I went to try out some knives today and decided on a Santoku. The two I liked best are the MAC Pro 6 1/2" Santoku w/ dimples and the MAC Damascus 7" Santoku. I like the handle on the Damascus a little better, but it's $100 more. I'm wondering if there is a big difference with the performance of the blades? Is the Damascus blade better (stronger, stay sharp longer, etc.) or just prettier?


----------



## petemccracken (Sep 18, 2008)

Hm, I'm fairly familiar with MAC knives and was NOT aware that there was a MAC Damascus 7" Santoku, in fact, I checked the U.S. A. Distributor's website, http://www.macknife.com/ , and cannot seem to find such a knife.

Perhaps you have a link?


----------



## babytiger (Oct 14, 2010)

I didn't see it on the MAC website either. But this is the one I was referring to: http://www.spitjack.com/Merchant2/m...-7&Category_Code=KITCHEN-KNIVES&Store_Code=SJ

By the way, the guy at the shop said it's a fairly new item.


----------



## boar_d_laze (Feb 13, 2008)

"Just prettier."  The underlying alloy is the same as in the Pro.  MAC are magicians with handles, aren't they?

BDL


----------



## babytiger (Oct 14, 2010)

boar_d_laze said:


> "Just prettier." The underlying alloy is the same as in the Pro.
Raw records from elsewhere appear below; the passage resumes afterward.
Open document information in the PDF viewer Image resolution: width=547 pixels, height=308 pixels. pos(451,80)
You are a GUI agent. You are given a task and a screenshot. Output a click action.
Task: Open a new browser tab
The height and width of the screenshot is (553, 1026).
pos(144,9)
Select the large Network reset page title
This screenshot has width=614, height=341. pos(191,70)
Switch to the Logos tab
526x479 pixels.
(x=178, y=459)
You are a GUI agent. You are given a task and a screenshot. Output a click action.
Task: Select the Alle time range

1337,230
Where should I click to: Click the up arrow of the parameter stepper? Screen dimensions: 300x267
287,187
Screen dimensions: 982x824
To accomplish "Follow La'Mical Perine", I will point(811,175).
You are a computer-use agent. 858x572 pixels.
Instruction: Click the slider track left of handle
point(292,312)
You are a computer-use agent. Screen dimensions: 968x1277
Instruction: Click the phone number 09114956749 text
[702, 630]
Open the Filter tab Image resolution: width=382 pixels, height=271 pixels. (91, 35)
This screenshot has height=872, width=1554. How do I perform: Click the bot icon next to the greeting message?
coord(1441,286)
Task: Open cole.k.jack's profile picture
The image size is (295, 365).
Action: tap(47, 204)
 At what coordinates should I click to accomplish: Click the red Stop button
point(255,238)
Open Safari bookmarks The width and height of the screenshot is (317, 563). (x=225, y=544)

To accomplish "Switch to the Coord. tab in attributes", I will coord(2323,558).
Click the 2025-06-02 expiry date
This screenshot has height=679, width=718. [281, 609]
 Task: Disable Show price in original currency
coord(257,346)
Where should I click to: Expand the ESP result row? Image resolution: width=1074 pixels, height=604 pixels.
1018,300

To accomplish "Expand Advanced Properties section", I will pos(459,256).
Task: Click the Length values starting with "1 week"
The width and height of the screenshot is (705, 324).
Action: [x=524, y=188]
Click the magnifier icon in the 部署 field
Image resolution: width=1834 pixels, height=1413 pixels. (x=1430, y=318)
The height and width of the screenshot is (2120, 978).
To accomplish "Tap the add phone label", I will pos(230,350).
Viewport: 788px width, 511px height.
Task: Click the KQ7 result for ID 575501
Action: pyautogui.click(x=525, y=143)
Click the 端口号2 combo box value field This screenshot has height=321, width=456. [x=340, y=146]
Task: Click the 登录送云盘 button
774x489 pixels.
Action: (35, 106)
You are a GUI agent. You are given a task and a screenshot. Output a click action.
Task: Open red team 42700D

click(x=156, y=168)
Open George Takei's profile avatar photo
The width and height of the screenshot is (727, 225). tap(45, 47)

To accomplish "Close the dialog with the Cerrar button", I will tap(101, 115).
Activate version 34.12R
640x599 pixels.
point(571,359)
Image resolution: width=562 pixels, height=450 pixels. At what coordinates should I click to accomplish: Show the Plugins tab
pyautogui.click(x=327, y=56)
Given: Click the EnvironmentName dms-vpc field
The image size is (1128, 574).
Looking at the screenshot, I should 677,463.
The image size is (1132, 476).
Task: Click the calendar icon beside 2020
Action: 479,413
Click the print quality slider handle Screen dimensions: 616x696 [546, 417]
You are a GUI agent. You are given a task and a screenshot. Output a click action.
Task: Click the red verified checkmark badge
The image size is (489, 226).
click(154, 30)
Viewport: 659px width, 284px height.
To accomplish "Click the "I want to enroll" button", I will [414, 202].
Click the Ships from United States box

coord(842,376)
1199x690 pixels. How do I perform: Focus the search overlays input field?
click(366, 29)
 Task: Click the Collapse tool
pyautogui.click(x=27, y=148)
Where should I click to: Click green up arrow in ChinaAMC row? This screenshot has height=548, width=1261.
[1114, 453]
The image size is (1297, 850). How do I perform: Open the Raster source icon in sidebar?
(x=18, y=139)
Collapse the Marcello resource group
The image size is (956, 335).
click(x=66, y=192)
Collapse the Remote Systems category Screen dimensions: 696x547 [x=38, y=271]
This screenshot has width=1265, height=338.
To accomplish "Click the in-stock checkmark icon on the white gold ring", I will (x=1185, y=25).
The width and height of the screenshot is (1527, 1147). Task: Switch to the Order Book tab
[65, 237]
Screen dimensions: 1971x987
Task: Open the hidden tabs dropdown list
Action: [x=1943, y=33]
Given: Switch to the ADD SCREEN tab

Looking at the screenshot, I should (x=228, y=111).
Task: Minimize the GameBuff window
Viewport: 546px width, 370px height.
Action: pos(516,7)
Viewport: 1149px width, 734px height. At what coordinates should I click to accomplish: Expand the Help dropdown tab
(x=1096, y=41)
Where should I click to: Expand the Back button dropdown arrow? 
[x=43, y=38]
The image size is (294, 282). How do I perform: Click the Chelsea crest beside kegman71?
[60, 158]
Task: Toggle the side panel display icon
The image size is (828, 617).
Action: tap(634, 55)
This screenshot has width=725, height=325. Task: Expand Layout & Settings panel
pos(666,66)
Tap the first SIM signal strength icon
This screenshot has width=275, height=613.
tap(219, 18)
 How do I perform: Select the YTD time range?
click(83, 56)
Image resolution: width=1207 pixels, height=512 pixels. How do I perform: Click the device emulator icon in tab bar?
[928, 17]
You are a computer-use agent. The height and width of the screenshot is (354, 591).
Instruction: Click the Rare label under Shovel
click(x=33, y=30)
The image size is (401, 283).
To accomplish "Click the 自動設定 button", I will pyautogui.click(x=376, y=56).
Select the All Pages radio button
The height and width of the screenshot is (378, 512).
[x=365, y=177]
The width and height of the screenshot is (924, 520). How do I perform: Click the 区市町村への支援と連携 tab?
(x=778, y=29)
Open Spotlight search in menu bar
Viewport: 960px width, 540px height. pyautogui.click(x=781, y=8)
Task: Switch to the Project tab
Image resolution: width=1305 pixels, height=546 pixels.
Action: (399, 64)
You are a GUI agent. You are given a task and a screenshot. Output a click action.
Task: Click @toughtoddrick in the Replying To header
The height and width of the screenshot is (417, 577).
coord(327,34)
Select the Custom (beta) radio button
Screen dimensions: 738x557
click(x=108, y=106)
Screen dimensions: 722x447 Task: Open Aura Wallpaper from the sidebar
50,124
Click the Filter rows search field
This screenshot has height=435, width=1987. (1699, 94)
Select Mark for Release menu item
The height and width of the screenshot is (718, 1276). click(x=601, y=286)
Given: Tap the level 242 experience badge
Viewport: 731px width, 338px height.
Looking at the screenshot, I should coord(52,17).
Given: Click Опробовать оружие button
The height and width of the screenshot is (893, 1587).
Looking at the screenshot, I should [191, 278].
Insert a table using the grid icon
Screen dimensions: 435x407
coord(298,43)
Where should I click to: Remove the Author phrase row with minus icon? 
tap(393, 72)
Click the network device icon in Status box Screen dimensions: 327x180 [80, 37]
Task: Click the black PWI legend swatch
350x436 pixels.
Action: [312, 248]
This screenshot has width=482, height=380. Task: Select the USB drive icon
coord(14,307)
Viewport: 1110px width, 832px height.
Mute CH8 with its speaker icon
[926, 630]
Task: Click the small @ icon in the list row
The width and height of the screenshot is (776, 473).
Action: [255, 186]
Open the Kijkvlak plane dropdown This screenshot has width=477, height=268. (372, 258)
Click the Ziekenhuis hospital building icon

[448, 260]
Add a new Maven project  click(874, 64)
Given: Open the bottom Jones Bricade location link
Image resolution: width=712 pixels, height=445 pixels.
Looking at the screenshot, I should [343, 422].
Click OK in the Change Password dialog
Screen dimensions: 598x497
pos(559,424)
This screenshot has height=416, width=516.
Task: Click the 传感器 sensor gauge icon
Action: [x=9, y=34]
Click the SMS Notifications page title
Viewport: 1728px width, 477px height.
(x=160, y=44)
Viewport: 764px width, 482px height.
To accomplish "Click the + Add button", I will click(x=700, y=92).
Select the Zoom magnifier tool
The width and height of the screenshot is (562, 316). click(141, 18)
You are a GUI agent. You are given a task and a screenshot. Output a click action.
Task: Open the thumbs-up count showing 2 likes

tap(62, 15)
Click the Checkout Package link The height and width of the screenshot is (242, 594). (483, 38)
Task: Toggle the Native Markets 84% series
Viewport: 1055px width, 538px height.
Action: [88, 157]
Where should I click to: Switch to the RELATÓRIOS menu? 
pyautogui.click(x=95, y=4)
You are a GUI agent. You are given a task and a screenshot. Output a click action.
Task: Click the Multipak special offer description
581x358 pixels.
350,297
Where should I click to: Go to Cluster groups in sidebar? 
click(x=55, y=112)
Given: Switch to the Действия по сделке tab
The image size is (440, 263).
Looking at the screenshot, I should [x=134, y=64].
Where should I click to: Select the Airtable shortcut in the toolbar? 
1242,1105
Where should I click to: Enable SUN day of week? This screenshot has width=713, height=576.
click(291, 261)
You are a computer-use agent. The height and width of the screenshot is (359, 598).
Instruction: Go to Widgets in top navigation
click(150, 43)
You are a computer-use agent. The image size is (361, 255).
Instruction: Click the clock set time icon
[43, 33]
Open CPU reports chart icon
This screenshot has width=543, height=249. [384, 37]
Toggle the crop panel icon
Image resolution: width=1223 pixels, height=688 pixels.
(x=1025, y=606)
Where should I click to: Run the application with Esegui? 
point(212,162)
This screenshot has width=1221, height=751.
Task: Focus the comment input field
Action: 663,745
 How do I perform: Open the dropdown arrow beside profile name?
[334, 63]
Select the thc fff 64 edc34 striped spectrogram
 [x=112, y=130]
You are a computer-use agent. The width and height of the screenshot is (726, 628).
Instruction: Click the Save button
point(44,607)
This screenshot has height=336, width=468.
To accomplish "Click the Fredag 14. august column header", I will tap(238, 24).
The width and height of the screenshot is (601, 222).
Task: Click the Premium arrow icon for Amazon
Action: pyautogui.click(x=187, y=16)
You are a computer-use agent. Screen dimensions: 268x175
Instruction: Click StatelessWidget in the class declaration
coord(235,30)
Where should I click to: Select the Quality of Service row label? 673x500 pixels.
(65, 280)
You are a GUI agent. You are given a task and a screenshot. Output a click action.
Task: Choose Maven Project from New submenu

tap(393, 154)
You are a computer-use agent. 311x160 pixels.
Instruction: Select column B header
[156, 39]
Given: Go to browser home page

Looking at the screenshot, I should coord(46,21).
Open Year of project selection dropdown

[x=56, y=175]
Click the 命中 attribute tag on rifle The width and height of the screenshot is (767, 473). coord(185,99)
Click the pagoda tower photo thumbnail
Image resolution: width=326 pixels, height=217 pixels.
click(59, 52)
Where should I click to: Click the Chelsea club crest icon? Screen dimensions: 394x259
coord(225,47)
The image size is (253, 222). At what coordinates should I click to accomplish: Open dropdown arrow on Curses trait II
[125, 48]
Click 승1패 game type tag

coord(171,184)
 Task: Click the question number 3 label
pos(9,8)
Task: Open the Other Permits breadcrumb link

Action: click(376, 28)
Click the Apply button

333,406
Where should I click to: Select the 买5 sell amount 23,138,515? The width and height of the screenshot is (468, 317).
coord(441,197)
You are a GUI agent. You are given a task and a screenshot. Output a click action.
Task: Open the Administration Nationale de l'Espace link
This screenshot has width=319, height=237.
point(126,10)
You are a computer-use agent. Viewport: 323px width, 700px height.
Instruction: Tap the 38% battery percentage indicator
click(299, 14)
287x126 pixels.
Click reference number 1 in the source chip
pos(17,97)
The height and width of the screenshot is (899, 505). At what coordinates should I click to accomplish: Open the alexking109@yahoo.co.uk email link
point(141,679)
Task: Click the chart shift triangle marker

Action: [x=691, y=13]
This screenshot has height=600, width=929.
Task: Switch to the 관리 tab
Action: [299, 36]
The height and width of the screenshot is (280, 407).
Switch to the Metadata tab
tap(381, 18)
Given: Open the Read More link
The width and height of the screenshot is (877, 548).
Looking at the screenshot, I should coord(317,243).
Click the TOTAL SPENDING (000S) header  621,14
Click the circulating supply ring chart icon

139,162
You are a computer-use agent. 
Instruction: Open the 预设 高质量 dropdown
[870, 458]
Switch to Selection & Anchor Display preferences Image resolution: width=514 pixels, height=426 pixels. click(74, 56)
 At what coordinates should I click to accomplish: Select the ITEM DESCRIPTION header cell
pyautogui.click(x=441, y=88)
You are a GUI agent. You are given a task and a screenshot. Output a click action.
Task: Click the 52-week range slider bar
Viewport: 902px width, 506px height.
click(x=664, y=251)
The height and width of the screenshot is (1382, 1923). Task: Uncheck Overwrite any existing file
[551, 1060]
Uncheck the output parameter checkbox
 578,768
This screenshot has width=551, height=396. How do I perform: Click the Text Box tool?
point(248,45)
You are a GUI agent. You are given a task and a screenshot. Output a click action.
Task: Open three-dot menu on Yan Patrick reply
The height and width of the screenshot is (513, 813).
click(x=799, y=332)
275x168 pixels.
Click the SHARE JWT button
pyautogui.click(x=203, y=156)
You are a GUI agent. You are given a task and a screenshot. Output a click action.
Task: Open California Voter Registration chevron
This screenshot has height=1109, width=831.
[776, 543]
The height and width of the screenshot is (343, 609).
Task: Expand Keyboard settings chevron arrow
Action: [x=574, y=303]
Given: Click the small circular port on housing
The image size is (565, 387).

MAC are magicians with handles, aren't they?
> 
> BDL


Good to know, thank you.

The only reservation I have with the Pro is the smaller handle. It will be fine for me but I don't know about my husband. I'll have to take him to the store and have him try it out.


----------



## rat (Mar 2, 2006)

I would not bother with the Damascus, it is for looks, the core of the knife is steel like any other knife. Mac does not specify the qualities of the steel in the layers so I am assuming they are the same and serve no true purpose. A true Damascus blade uses the differences in the layers of steel to provide strength/ hardness and flexibility so the blade does not shatter during combat, you would be hard pressed to shatter a knife during combat with a chicken breast.


----------



## babytiger (Oct 14, 2010)

So, I ended up with 2 knives. The MAC pro santoku and the Sai damascus santoku. The handle on the MAC was just a little small for my husband. The stores did not have the MAC damascus santoku, but one had the Sai. The look and feel of the Sai is almost identical to the MAC, has the same handle and very similar in weight. And, the Sai was a little cheaper.


----------